Another significant consideration in evaluating your suitability for a structured settlement is how you would feel if you lost part of your settlement money in investments. Even if you are an experienced investor and are used to the ups, downs, and fluctuations of other investments, your settlement proceeds may represent something more to you than money. Perhaps your settlement proceeds were paid to compensate you for the loss of a loved one or to replace a lost limb. Symbolically, your settlement proceeds may mean something more to you than other monetary resources. We have had clients tell us that they would be sick over losing settlement money that represented the loss of a parent. While annuity companies occasionally can and do fail, the financial strengths and ratings of the life companies, as well as various state statutory protections, can significantly minimize the potential risks and protect your structured settlement.

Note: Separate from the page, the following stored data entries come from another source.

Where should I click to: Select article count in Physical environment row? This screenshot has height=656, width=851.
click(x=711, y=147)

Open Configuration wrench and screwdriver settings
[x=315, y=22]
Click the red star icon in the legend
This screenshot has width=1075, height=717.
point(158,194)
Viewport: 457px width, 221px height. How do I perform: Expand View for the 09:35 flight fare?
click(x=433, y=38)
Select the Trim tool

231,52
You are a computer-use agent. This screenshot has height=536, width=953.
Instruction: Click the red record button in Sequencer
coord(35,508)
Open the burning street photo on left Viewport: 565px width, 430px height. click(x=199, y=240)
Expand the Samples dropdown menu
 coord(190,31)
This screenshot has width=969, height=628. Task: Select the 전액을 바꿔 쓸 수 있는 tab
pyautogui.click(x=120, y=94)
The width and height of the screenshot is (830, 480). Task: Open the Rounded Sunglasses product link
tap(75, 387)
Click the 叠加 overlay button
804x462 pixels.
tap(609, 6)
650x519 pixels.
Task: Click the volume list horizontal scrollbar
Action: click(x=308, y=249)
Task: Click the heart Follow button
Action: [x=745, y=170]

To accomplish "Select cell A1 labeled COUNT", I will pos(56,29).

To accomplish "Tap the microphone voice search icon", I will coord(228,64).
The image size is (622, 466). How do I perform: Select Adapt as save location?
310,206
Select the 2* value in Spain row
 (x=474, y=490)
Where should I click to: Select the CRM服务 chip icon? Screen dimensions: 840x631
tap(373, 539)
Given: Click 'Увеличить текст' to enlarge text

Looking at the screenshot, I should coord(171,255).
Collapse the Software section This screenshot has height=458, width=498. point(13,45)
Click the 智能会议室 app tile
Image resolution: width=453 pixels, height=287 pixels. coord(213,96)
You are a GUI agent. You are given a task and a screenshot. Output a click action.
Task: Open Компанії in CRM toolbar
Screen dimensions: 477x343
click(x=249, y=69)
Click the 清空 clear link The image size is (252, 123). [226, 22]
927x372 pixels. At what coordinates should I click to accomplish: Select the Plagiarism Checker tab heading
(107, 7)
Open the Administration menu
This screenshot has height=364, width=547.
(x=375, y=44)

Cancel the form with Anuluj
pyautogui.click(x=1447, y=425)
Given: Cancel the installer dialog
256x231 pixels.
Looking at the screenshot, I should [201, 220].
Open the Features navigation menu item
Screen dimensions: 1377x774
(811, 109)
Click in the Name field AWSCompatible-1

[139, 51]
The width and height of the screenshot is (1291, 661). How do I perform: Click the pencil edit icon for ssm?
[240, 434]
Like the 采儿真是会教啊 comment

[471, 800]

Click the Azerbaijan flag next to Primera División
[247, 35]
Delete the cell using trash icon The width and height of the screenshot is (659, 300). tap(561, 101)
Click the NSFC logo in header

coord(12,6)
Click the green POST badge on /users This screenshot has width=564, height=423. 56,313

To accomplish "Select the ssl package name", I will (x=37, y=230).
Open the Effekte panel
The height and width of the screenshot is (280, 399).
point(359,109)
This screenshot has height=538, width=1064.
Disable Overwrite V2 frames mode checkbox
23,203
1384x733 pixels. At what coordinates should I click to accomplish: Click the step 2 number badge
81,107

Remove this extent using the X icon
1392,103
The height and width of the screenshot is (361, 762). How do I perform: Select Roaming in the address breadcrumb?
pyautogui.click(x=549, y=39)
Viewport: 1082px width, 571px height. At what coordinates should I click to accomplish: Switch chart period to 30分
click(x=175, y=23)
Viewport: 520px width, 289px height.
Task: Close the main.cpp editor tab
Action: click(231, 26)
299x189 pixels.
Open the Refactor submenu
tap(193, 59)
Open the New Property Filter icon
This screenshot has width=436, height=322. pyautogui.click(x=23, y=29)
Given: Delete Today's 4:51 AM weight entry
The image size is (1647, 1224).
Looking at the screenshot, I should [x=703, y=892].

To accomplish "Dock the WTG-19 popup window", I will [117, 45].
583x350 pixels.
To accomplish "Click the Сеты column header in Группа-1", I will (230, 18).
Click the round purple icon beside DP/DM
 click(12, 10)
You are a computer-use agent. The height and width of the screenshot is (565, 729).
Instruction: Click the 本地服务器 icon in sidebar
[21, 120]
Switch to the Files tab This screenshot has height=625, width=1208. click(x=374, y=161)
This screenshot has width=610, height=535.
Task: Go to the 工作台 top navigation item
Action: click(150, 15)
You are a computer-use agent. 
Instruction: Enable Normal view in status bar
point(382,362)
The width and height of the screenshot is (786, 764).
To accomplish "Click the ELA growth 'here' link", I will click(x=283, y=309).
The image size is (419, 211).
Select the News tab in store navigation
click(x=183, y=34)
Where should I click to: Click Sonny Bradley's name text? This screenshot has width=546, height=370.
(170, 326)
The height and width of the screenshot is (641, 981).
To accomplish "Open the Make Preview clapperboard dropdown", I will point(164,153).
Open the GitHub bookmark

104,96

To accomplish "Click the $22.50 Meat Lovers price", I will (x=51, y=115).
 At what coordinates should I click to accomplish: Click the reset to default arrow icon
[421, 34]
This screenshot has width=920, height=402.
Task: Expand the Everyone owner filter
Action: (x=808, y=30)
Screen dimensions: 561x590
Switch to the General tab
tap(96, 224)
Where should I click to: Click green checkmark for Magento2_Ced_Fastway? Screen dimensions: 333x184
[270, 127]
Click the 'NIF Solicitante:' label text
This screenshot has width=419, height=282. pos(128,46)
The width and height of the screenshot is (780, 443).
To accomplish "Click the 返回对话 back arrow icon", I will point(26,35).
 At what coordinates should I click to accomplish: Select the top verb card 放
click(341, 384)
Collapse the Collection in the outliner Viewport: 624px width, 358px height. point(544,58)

As you reach the financial phase of your settlement, you will have control over how your settlement will be used. All decisions about settlement planning and related matters will be in your control. In short, you will have the power to say “yes” or “no” regarding the payment and use of your damages.
At Settlement Professionals, Incorporated, we want to help you make the most informed decision possible about your personal injury or wrongful death settlement. For more information about structured settlements, contact Settlement Professionals, Incorporated. We serve Seattle, Washington, Buffalo, New York, and communities nationwide.
[ back to top ]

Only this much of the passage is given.